Entries giving item positions
* * *

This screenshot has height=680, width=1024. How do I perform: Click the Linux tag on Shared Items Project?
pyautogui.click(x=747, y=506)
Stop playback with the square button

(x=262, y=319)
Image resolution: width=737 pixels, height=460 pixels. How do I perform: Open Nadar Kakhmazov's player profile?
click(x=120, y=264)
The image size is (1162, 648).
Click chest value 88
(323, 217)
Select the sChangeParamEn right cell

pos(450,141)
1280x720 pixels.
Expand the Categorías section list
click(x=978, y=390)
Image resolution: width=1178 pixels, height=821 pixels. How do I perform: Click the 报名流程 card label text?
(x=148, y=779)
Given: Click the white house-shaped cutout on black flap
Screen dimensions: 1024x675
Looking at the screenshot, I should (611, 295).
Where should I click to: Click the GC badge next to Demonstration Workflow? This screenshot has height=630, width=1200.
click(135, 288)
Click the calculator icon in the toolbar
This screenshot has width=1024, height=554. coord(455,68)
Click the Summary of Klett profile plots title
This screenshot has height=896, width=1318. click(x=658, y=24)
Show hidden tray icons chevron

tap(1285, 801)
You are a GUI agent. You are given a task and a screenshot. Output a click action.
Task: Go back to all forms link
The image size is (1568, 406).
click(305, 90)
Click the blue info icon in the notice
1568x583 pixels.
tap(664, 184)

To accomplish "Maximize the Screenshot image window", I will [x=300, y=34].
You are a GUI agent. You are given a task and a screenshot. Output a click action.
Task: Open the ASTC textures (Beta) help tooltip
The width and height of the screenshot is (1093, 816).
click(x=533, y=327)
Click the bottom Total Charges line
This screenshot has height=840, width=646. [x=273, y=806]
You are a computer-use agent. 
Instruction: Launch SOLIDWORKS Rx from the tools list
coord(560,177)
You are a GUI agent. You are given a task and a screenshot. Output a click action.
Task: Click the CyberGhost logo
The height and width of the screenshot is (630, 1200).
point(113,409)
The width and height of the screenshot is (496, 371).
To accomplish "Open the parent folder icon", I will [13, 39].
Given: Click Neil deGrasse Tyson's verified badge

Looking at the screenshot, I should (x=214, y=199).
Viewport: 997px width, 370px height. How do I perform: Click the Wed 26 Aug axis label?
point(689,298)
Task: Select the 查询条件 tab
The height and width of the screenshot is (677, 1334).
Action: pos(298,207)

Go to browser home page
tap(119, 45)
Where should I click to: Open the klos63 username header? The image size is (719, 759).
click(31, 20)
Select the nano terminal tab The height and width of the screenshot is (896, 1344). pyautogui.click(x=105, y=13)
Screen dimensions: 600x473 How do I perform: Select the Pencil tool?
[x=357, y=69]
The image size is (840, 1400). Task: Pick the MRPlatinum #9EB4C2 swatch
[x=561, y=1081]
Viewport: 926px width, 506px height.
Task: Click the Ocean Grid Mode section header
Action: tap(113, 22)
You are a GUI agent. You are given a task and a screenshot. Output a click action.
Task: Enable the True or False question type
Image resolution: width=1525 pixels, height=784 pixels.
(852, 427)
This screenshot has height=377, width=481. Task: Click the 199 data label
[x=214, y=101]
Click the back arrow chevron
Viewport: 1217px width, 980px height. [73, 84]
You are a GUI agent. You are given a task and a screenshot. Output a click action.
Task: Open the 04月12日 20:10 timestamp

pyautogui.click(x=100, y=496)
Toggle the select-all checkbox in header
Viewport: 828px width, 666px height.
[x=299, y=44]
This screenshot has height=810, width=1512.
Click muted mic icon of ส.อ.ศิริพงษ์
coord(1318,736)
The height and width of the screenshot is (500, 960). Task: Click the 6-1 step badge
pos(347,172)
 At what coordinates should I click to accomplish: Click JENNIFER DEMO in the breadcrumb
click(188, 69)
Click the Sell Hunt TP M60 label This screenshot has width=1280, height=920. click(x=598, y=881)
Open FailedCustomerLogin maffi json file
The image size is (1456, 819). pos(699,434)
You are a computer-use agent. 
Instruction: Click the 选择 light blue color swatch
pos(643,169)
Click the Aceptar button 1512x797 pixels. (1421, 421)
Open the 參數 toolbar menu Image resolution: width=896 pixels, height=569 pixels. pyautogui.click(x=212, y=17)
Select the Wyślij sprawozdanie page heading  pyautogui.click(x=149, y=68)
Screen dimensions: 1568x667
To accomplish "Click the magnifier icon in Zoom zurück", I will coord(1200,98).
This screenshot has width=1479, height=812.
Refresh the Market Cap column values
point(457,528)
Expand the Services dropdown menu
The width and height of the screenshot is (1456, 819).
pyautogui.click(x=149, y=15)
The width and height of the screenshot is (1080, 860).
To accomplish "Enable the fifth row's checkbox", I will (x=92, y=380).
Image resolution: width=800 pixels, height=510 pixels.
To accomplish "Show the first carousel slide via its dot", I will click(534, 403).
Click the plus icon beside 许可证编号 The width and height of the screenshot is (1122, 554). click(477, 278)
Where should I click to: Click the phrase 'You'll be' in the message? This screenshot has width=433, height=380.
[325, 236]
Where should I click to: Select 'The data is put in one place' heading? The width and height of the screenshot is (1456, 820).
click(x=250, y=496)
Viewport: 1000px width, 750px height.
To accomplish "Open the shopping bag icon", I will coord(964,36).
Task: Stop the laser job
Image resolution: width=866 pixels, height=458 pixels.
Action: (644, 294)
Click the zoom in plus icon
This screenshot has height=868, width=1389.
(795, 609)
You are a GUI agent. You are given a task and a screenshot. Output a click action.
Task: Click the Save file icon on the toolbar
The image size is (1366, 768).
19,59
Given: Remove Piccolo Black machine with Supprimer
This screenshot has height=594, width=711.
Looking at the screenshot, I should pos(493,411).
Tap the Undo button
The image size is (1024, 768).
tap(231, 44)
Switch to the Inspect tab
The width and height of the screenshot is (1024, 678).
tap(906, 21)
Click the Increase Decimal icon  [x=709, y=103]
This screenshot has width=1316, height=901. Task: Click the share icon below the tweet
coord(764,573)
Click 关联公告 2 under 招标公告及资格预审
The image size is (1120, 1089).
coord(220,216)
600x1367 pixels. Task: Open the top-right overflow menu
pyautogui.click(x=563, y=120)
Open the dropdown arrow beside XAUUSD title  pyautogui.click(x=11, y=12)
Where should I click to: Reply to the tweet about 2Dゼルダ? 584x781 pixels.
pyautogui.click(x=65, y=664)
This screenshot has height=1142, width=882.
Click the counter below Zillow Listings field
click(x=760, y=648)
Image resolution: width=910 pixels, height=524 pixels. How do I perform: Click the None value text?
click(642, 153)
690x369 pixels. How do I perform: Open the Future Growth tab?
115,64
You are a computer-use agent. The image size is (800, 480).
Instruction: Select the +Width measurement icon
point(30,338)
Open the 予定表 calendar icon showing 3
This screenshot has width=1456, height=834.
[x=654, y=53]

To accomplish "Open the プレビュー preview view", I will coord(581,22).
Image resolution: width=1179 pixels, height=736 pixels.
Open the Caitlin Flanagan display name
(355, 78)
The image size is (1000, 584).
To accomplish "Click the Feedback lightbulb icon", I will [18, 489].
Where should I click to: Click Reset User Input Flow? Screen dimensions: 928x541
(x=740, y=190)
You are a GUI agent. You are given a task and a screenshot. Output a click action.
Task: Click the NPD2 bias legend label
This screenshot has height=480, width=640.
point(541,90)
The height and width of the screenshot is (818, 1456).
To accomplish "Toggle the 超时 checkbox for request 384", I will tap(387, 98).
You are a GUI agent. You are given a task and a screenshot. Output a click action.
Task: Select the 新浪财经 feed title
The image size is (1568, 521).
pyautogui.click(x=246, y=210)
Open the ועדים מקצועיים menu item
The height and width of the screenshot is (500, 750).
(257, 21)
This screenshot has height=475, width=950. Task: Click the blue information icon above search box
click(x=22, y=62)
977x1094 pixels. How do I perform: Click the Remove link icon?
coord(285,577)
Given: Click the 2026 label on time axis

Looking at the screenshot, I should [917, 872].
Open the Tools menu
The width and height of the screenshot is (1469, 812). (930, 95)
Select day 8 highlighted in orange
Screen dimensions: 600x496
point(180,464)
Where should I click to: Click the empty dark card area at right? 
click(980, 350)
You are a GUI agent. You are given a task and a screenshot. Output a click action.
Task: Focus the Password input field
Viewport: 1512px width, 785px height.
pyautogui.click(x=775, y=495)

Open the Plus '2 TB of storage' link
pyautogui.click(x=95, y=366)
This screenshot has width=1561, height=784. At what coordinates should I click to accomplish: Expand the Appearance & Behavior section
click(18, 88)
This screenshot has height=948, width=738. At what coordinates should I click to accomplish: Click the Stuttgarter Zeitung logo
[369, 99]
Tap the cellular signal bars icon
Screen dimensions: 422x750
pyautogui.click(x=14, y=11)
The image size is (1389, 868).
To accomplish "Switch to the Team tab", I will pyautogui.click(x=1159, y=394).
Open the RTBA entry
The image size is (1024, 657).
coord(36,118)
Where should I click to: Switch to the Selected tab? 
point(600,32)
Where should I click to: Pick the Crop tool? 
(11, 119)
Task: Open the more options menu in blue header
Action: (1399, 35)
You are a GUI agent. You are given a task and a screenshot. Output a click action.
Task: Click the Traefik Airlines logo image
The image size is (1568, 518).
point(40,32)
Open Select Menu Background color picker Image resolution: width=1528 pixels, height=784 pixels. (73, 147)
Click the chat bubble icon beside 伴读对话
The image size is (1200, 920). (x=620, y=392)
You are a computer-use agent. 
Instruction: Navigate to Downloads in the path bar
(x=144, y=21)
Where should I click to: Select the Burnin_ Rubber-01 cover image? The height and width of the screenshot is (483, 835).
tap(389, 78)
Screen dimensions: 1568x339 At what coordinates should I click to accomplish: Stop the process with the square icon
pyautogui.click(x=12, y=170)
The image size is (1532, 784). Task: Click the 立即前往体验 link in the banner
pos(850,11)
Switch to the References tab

* * *

EXERCISE GOAL: Can you copy out the entries above word for word, from the line with "Where should I click to: Reply" to the line with "point(30,338)", including both of those lines?

OUTPUT:
Where should I click to: Reply to the tweet about 2Dゼルダ? 584x781 pixels.
pyautogui.click(x=65, y=664)
This screenshot has height=1142, width=882.
Click the counter below Zillow Listings field
click(x=760, y=648)
Image resolution: width=910 pixels, height=524 pixels. How do I perform: Click the None value text?
click(642, 153)
690x369 pixels. How do I perform: Open the Future Growth tab?
115,64
You are a computer-use agent. The image size is (800, 480).
Instruction: Select the +Width measurement icon
point(30,338)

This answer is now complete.